[[ EXTRACTED INFORMATION open ]]

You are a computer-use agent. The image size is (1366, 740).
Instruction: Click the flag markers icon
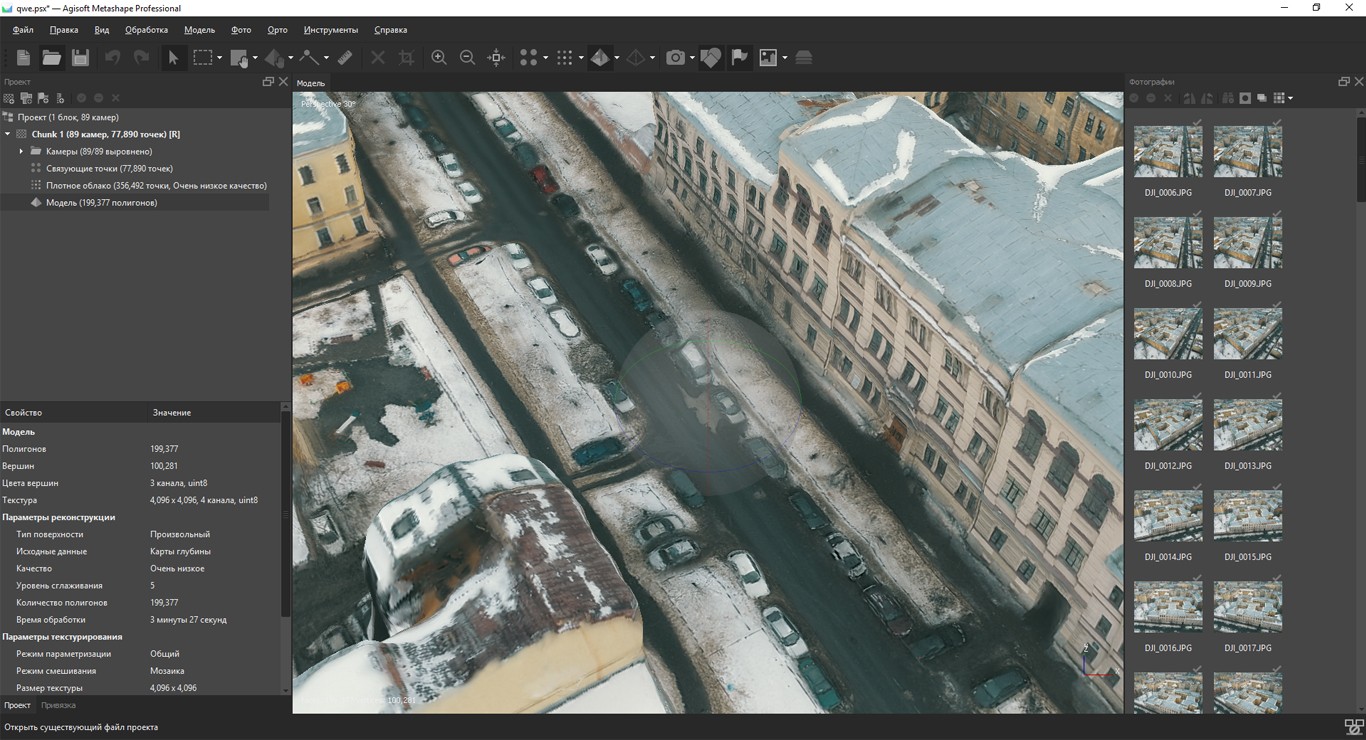tap(739, 58)
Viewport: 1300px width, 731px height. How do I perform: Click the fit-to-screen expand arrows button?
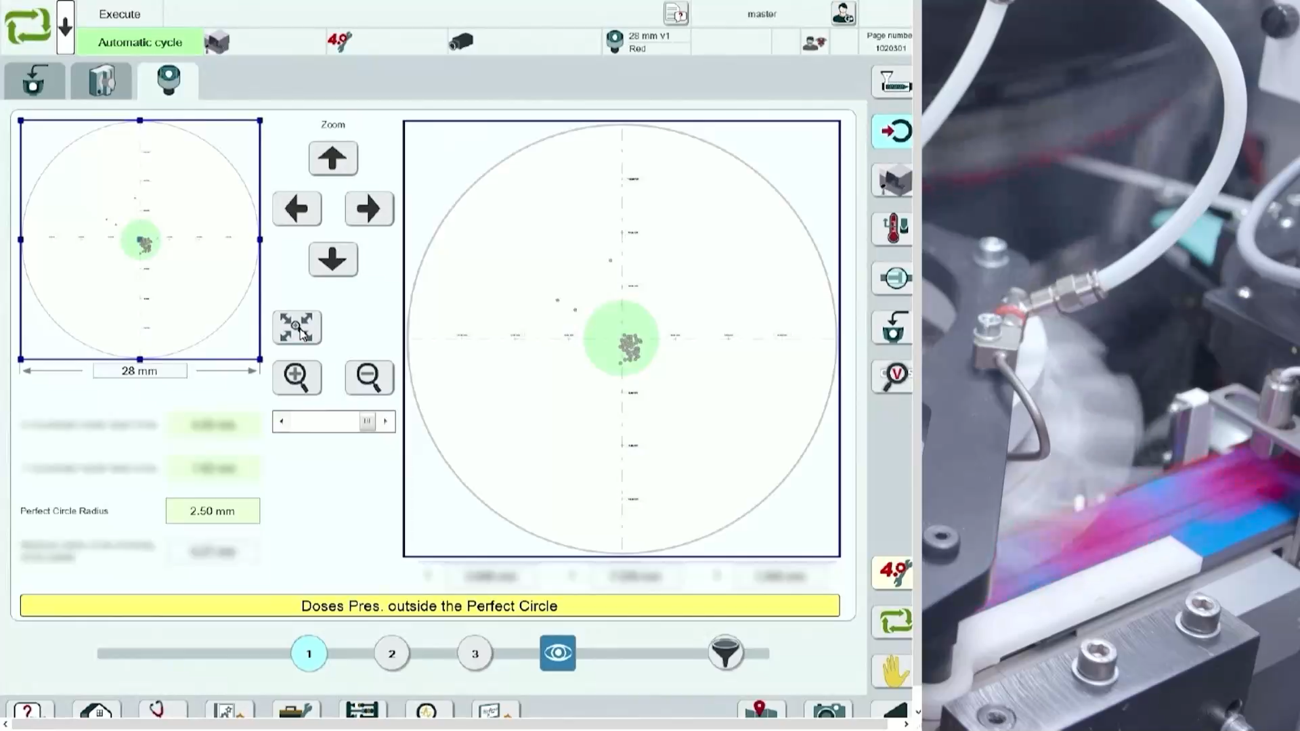pos(297,327)
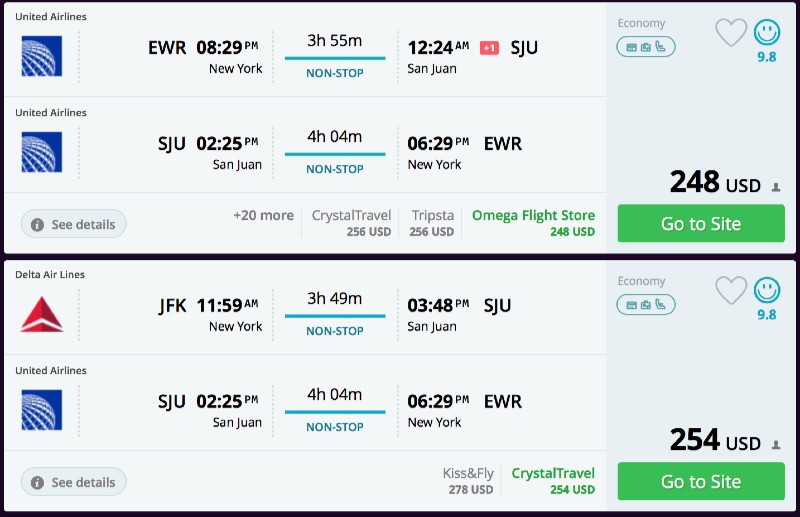Click the red +1 day arrival badge
The height and width of the screenshot is (517, 800).
coord(489,48)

[[ EXTRACTED INFORMATION closed ]]

▶ **TASK REQUIREMENTS**: The records above are to be restated word for word, excluding all pictures.

▶ **ANSWER SECTION**:
You are a computer-use agent. The image size is (1366, 740).
Instruction: Click the flag markers icon
tap(739, 58)
Viewport: 1300px width, 731px height. How do I perform: Click the fit-to-screen expand arrows button?
pos(297,327)
Click the red +1 day arrival badge
The height and width of the screenshot is (517, 800).
coord(489,48)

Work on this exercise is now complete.